**Görevin**
Metne göre anlatıcının babası gideli kaç sene olmuştur?
── Metin
17 Aralık 2018 Pazartesi

Gaybana Geceler

17.12.2010
Bugün babam gideli 8 sene oldu.
Ölüm deneyimle öğrenilecek bir duygu..
İnsan kendine çok yakın birini kaybetmeden ölümün ne demek olduğunu anlamıyor.
Önceden mezarlık gördüğümde kafamı çevirir, içimden dua okurdum.
Artık mezarlık gördüğümde saatlerce izleyebiliyorum. Tek tek taşlara bakıyorum. Hepsinin birer hayat içerdiğini biliyorum çünkü.. Bilmediğim hikayelerini kafamda hayal etmeye çalışıyorum.. Hayatları nasıldı acaba diyorum? Mutlu mu yaşadılar, hangi acılardan geçtiler, neler yapmayı severlerdi, gerçekten aşık oldular mı hiç, aileleri kalabalık mıydı,onlarca ülke gezdiler mi yoksa bulundukları bölgeden hiç ayrılmadılar mı? Yapmak isteyip yapamadıkları şeyler ne? vs vs bir sürü şey düşünüyorum..
Ve ne zaman bir mezarlık görsem hayatımın geri kalanında istediklerimi yapabilecek kadar vaktim olmasını umuyorum.
Her insanın hayatının bir dönüm noktası vardır. Benim dönüm noktam bugün.
────
── Veri kesiti
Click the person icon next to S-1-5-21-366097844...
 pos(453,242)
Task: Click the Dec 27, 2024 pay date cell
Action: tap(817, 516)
────
**Çözüm**
8 sene.